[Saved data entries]
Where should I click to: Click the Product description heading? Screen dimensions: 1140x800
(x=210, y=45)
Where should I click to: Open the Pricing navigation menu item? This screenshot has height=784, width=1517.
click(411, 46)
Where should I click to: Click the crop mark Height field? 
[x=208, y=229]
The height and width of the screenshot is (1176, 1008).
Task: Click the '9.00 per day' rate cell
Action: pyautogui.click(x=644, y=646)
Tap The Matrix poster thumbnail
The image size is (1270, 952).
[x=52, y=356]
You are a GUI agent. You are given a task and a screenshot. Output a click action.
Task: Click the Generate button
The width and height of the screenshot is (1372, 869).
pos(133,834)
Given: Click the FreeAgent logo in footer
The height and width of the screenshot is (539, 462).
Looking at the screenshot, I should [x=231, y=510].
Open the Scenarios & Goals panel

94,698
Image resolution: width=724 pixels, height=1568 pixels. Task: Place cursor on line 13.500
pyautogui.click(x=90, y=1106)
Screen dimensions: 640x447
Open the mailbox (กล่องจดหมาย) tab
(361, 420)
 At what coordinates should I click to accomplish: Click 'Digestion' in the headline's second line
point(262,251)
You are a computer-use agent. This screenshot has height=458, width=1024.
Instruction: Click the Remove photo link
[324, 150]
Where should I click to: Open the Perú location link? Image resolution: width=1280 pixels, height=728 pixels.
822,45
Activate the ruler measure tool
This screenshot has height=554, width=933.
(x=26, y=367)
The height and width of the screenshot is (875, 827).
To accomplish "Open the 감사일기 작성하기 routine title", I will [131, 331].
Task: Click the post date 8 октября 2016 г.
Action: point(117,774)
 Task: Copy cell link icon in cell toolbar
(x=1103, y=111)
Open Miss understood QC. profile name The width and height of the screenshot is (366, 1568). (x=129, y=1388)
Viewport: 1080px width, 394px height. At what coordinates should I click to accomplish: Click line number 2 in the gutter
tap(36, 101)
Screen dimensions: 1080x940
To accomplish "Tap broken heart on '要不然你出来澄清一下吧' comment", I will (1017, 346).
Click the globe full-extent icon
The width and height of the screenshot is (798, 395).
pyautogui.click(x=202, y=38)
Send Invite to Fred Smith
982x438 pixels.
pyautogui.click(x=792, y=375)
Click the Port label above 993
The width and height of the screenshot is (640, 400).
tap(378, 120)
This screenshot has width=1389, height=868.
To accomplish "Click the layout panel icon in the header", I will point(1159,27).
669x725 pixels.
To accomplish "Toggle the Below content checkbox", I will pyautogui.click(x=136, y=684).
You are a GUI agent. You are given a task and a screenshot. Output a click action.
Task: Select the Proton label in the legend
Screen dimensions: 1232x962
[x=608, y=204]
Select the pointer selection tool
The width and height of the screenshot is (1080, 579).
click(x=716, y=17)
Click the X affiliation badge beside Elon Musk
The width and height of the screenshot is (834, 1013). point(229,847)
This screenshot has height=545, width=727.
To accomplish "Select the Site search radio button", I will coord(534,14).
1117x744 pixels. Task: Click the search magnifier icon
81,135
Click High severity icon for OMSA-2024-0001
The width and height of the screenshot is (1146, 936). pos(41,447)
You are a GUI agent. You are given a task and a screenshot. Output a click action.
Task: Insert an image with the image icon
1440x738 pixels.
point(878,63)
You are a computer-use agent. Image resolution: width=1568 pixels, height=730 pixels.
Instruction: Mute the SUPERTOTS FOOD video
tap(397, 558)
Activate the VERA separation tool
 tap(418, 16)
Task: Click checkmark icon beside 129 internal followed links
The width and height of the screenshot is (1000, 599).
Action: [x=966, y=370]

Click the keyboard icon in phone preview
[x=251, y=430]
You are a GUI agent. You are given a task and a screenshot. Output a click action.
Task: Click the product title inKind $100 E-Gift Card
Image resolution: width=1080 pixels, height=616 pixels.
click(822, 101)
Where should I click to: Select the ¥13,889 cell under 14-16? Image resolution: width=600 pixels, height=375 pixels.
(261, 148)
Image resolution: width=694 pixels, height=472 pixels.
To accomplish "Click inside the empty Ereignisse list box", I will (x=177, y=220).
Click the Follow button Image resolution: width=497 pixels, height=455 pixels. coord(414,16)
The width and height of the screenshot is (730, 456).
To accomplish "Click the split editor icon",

**Task to complete:** Whichever lines of the data include the word "button", pull them out.

**Output for this exercise:**
Task: Click the Generate button
To accomplish "Select the Site search radio button", I will coord(534,14).
Click the Follow button Image resolution: width=497 pixels, height=455 pixels. coord(414,16)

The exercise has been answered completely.